2006/8/27, Chris Mattmann <[EMAIL PROTECTED]>:
Hi Sami, I'm not sure that I agree that the entire set of mime types that you list below should be removed from the parse-plugins.xml default mapping. For instance, if you look at the current mapping file, many of the types below would have no other option for parsing them besides the TextParser. I think it makes a lot of sense to parse some of the below documents with the TextParser because, in fact, they are text documents.
A LaTeX document is a
plan text document.
Yes it can contain textual content among other things. However without proper parsing the outcome is (at least pars of it) not something I would like to see in search results. Text/css is essentially a plain text document.
yes, contents are most often ASCII but is it really something one wants to index by default? An rfc822
message is indeed (stripped of headers), a plain text document.

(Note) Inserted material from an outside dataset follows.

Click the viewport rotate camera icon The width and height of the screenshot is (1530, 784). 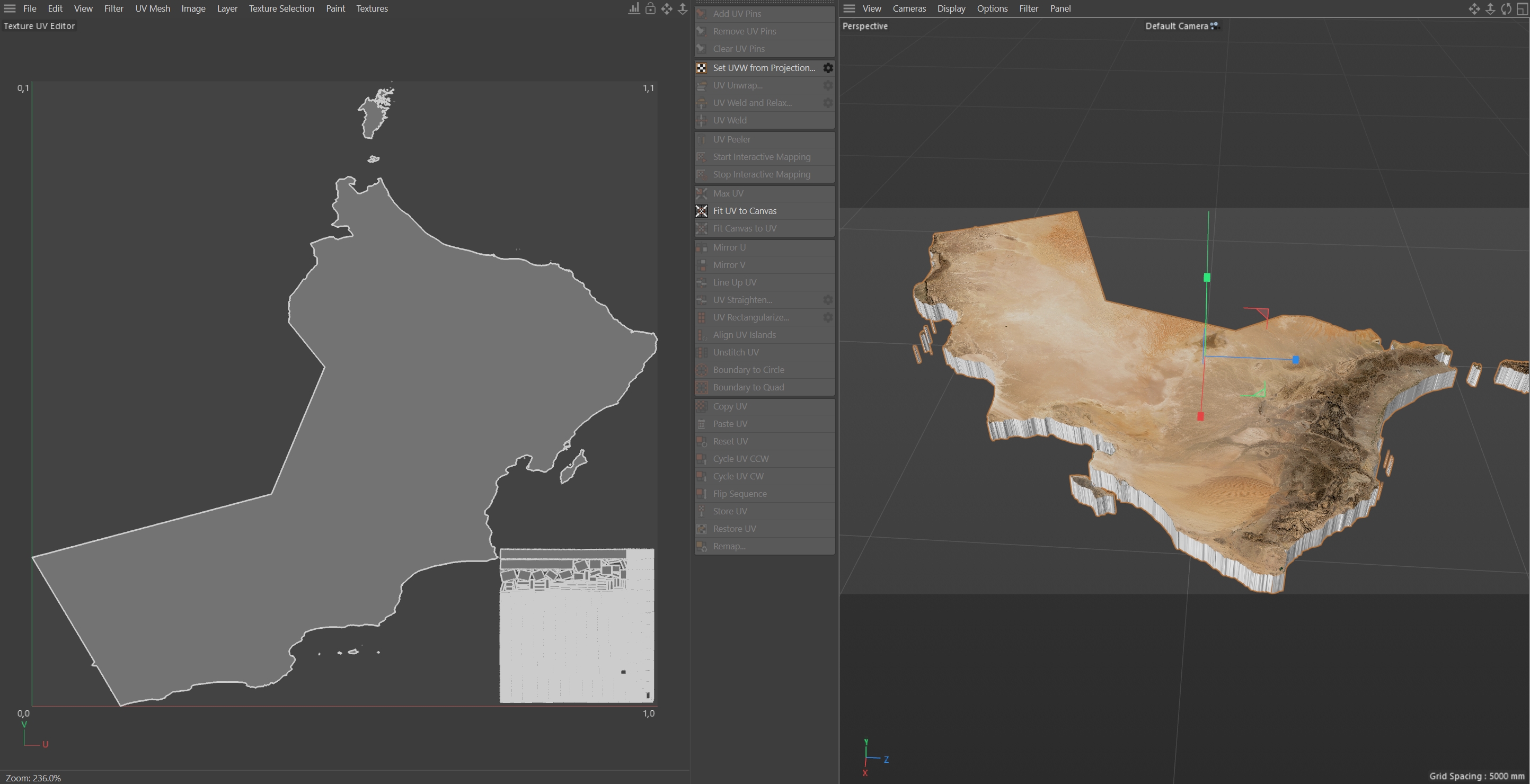pos(1506,8)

yes, contents are most often ascii, but I quess as often encoded (for example mime) to be more or less useless in unparsed form. There's a careful tradeoff that must be made in terms of having a default
config file that allows the greatest coverage of mime tyeps that are available, and the handling of them with at least * one * parser, in contrast to not including any parser at all for a particular mime type. I struggled with this very issue when I initially created that file and what you see in there now represents a "best guess" of mime types mapped to the available parsers that exist in Nutch. The other option on that file is that people can modify it on their own. For instance, in a domain-specific deployment, a user can add and remove whatever mime type to plugin mappings she wants from the parse-plugins.xml file: it was never meant to be something that was "set in stone" per se. It would be good to see some experiments to see what the best config set for parse-plugins.xml is.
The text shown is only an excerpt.